**Aim of the task**
Across the whole listing, how many lines hold the word "agent"? Reply with the number by itself.

========================================

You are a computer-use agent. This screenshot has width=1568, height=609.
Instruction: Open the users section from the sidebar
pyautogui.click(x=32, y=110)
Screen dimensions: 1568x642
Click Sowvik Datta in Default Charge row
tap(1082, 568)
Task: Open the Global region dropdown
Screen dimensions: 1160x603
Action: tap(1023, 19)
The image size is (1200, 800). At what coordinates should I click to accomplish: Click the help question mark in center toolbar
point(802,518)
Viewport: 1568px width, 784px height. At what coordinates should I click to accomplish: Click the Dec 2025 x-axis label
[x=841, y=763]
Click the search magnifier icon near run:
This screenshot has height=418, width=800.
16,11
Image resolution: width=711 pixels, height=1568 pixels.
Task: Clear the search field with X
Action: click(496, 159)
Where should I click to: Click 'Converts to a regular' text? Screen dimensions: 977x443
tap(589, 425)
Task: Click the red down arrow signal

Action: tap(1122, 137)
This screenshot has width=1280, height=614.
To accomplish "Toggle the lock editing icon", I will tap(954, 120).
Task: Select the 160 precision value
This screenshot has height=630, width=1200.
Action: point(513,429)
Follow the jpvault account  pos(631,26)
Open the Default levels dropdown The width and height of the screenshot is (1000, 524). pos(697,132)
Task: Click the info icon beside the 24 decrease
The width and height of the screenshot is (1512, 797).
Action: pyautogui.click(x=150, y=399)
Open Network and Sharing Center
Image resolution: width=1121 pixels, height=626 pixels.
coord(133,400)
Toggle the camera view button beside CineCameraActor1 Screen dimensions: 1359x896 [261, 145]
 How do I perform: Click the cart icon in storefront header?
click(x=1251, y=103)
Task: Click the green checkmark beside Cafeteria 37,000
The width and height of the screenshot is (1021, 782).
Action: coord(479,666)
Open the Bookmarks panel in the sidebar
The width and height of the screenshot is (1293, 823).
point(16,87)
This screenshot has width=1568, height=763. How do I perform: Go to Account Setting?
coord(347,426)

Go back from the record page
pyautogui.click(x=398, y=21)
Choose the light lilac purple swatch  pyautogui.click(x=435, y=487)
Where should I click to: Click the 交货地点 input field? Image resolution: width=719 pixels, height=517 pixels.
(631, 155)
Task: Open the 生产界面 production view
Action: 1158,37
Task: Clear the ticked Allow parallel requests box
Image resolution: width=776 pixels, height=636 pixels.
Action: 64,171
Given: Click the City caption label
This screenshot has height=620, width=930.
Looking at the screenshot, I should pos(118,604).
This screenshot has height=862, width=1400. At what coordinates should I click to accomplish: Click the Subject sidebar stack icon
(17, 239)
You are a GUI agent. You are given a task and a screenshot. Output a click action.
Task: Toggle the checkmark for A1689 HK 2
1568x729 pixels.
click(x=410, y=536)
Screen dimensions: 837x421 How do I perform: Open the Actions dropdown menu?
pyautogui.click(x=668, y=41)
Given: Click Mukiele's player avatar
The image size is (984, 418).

========================================

**Written solution**
2